--- Brief 1 ---
Answer these questions using the text on sickness behavior:
(a) What share of daily energy expenditure goes to digesting food?
(b) How many days after infection did the writer lose the sense of taste and smell?
(c) According to the studies cited, what is extraversion associated with in men?
--- Brief 2 ---
Resume the text on sickness behavior after its final sentence and continue writing it.

--- Page text ---
*** Block opens ***

Lassitude and sickness behavior are both ways of describing the many changes that humans and animals experience when they are sick. Some of these are probably very familiar to you. Feeling tired or sleepy means that your body is motivating you to conserve energy for your immune system. Feeling the chills makes you pile on blankets so it’s easier for your body to produce a fever. Fever makes your body less hospitable to viruses and bacteria and helps your immune system work faster to eradicate the infection.

Covid and other diseases commonly changes people’s appetites. Given what I’ve just told you about preserving energy to use for the immune system, you might be wondering why we don’t eat as much as possible when we’re sick. Throughout our evolutionary history foods often contained parasites and other pathogens. It’s better not to risk getting infected by something else if your immune system is already busy. But also, 5-15% of our daily energy expenditure goes to digesting food- from this perspective your body’s fat stores are safe and they don’t need to be digested. One interesting exception to this is honey- because it’s antibacterial and easily digested some groups try to get more of it when they are sick.

Is there any benefit to SARS-CoV-2 of removing your sense of taste and smell? I didn’t lose my sense of taste and smell until 10 days after my infection. When I first came down with symptoms, everything smelled disgusting and I didn’t eat for 4 days. One speculation is that losing taste and smell keeps the host eating food that wouldn’t seem appetizing otherwise. Again, speculation, but when some of your energy is shunted to digestion or fending off any bacteria that might be in your food, it means that there is less energy to fight Covid19.

Perhaps most interestingly, our social behavior and psychology change when we’re sick. Our social behavior, including much of our personalities, are calibrated to get benefit out of our social relationships. For humans, it’s especially important that they have other people to take care of them when they are sick or injured.

Many personality characteristics are really not “affordable” in an evolutionary sense unless we are strong and in good health. Studies have shown that extraversion is associated with physical strength and attractiveness in men and attractiveness in women. If we think about the costs of meeting new people, doing new things and taking on new ideas, it seems that these can be difficult to afford if you’re not healthy and strong. A disease may want you to meet and infect as many new people as possible, but when lassitude takes over your body is telling you that you need to prioritize relationships with familiar people, the kinds of people who might take care of you.

*** Block closes ***

--- Dataset excerpts ---

*** Block opens ***

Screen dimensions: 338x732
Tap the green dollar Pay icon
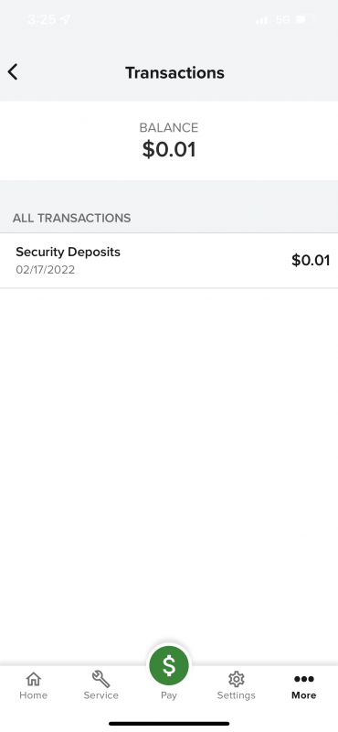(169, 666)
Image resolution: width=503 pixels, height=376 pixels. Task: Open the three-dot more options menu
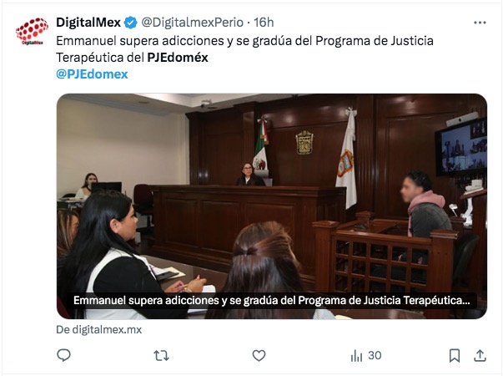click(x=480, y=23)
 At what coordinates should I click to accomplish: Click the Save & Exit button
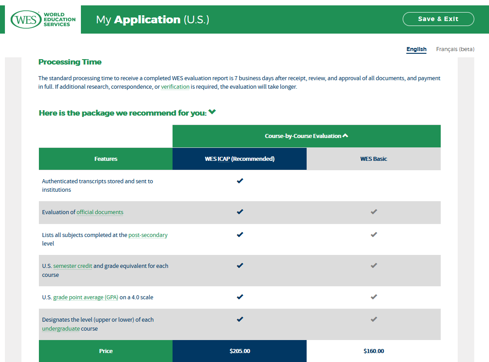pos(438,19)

*** Block closes ***
*** Block opens ***

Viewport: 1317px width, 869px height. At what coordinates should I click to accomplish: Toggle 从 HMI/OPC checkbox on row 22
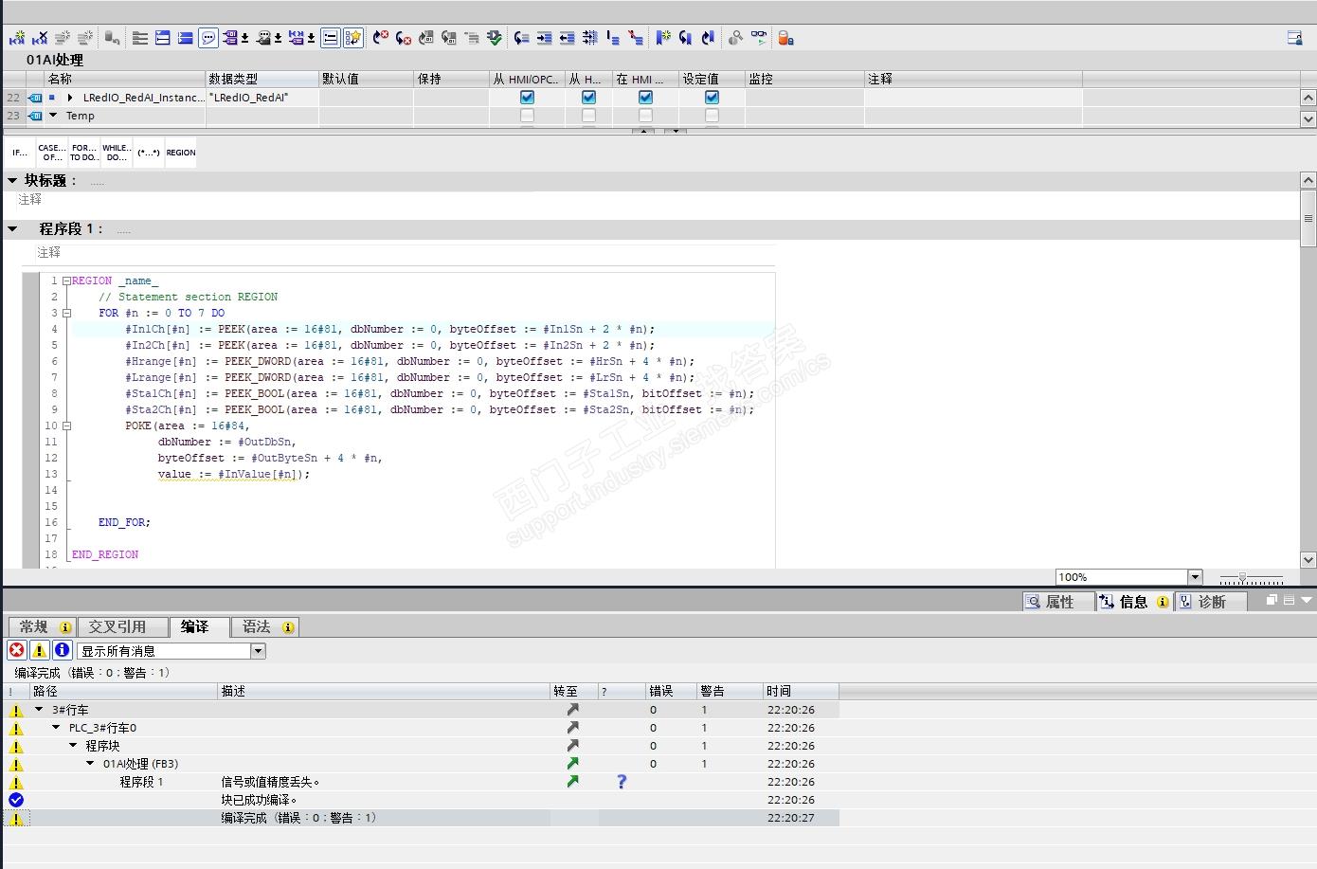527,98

*** Block closes ***

--- Final answer 1 ---
(a) 5-15%
(b) 10 days
(c) Physical strength and attractiveness

--- Final answer 2 ---
As an aside, we don’t think that much about how vulnerability might change our social lives and relationships. I know a few examples of people with chronic diseases or injuries that have gotten married or involved in serious relationships very quickly.

Sexual relationships also are expensive- men don’t change that much when they get sick, they still want to have sex. But studies have shown that women and other female mammals reduce their sexual drive when they’re sick. This makes sense, as I wrote about here, women are much more susceptible to sexually transmitted infections than men are, and because eggs and pregnancy are expensive, they need their bodies to be in good working order to carry a baby to term. Over the past few years there has been discussion of whether or not asexuality, which is more common among women, is a disorder or a sexual orientation. I’ll speculate that asexuality is one possible manifestation of long term illness.

All of this is important because Covid seems to cause “cytokine storm” in many sufferers. And it’s possible to have long term inflammatory effects of covid long after it’s over. There are likely millions of people whose relationships, personality, and behavior will be changed for months or years after Covid- lassitude and sickness behavior maintained in the face of the sense that your body is still fighting an infection.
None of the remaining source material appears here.